Zulip Chat Archive

Stream: mathlib4

Topic: RePred


Martin Dvořák (Jul 11 2023 at 15:20):

We have docs4#RePred that characterizes recursively enumerable sets using partial recursive functions.
Do we have a characterization of recursively enumerable sets using Turing machines as well?

Martin Dvořák (Jul 12 2023 at 07:10):

We have Turing machines that compute stuff in the sense that the machine changes symbols on the tape (or stacks).
Do we also have the notion of a Turing machine that can accept or reject the input?

James Gallicchio (Jul 12 2023 at 16:54):

I don’t think so. Encoding data to TM tape is a bit more complicated than encoding to Nat, and I’m not even sure we have a notion of this encoding.

James Gallicchio (Jul 12 2023 at 16:57):

I was working for a while on a register machine formalization that could be used as an intermediary to transport results with PRFs to results with TMs. So I would be interested in helping build a notion of TM tape encodings and computability

James Gallicchio (Jul 12 2023 at 17:00):

Oh, we do have tm encodings: https://leanprover-community.github.io/mathlib_docs/computability/encoding.html

James Gallicchio (Jul 12 2023 at 17:02):

Is there a reason you want to characterize RE sets in terms of TMs? I think PRFs are almost always nicer to work with, no?

Martin Dvořák (Jul 12 2023 at 17:05):

I think it will be easier to connect Grammars to Turing machines than to connect Grammars to PRFs.
https://github.com/madvorak/chomsky

Martin Dvořák (Jul 12 2023 at 17:06):

Ultimately, I believe we will want to have all three versions of computability theory (TMs, PRFs, grammars) and possibly more.

James Gallicchio (Jul 12 2023 at 17:07):

Totally. When I get home I’ll push my RM stuff to a repository in case anyone wants to pick it up again.

Martin Dvořák (Jul 12 2023 at 17:08):

Martin Dvořák said:

Do we also have the notion of a Turing machine that can accept or reject the input?

We don't have this, do we?

Martin Dvořák (Jul 12 2023 at 17:20):

Please, prove me wrong; it seems that docs#Language is connected to neither PRFs nor TMs.

Mario Carneiro (Jul 13 2023 at 05:14):

Martin Dvořák said:

Martin Dvořák said:

Do we also have the notion of a Turing machine that can accept or reject the input?

We don't have this, do we?

well you can just leave a 0 or 1 on the tape, or depending on the situation you can also use halting/non-halting to signal acceptance

James Gallicchio (Jul 13 2023 at 05:57):

Maybe it's worth adding definitions for deciders & semideciders

James Gallicchio (Jul 13 2023 at 05:58):

where a decider always halts and we interpret 0/1 as reject/accept

Martin Dvořák (Jul 13 2023 at 07:03):

We should definitely add semideciders. I hope the API will be in terms of a docs#Language recognized by a Turing machine.
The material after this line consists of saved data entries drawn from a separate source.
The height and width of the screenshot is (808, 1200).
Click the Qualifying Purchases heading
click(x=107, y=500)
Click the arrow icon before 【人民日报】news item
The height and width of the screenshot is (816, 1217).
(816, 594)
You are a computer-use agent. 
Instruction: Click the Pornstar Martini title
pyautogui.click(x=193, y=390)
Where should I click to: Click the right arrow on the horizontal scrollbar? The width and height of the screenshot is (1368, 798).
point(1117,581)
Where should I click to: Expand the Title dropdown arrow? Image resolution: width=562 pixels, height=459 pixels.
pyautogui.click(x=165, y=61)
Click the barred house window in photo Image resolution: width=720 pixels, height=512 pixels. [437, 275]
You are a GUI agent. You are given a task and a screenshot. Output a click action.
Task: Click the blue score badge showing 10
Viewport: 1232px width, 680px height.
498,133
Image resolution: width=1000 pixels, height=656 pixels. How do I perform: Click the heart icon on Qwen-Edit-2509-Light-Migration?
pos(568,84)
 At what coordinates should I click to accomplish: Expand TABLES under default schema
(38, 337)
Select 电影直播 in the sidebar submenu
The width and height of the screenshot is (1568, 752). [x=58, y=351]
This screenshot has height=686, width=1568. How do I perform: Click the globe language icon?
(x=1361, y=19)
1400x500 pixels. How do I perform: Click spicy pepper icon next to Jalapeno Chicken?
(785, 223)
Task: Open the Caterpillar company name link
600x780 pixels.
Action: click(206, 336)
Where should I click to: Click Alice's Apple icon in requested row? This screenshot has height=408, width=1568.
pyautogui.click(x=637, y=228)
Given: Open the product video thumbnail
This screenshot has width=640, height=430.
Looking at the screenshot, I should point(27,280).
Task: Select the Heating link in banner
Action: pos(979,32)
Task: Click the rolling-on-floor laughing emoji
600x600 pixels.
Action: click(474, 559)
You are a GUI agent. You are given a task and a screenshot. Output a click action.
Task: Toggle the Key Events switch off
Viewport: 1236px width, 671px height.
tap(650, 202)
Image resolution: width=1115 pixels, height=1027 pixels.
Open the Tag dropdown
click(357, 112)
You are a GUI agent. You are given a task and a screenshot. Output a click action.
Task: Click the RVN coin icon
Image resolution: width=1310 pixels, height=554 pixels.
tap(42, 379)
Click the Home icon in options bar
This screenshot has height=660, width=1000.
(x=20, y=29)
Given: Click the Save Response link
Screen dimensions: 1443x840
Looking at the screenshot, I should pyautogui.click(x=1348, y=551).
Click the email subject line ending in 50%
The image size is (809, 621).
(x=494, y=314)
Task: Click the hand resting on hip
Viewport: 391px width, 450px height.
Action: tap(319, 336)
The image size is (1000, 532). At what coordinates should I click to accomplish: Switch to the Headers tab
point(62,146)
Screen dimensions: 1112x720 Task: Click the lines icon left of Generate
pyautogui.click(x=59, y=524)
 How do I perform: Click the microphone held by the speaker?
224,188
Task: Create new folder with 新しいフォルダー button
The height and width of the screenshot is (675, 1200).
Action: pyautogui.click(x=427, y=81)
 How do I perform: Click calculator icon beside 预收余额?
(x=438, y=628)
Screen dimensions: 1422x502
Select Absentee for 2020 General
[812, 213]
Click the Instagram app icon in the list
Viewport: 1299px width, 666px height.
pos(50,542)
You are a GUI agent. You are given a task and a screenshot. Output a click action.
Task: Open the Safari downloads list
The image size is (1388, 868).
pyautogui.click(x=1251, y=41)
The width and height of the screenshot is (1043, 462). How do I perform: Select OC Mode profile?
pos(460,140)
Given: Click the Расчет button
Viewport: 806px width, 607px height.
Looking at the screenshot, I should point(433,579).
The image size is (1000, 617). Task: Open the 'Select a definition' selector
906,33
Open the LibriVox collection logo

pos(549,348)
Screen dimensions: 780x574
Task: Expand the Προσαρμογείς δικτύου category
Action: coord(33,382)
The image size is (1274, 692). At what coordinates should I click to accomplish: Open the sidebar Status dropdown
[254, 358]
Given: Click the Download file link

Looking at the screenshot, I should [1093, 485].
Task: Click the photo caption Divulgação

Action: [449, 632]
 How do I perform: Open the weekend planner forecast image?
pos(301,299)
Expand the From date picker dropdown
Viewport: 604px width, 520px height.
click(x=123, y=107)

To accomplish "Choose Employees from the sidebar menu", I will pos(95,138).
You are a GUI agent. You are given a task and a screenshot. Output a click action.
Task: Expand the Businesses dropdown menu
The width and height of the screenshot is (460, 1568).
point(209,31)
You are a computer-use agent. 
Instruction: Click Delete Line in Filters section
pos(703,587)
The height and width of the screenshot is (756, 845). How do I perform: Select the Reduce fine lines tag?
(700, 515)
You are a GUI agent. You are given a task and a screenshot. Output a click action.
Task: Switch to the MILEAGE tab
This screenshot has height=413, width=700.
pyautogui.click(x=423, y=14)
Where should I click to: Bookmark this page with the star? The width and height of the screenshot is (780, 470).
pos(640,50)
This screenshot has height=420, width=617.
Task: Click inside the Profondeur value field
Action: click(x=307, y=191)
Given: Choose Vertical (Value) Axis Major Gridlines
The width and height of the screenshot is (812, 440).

James Gallicchio (Jul 13 2023 at 15:25):

I'm not thrilled by the idea of fixing it to TMs when they are so much harder to work with formally... but having TM-specific definitions of "turing machine decider" and "TM semidecider" seems reasonable

Martin Dvořák (Jul 13 2023 at 21:04):

James Gallicchio said:

I'm not thrilled by the idea of fixing it to TMs

Fixing what?

I would like docs#Language to be the central notion about which we speak in computability theory (and later also in complexity theory). Turing machines would be just one of the ways to characterize languages.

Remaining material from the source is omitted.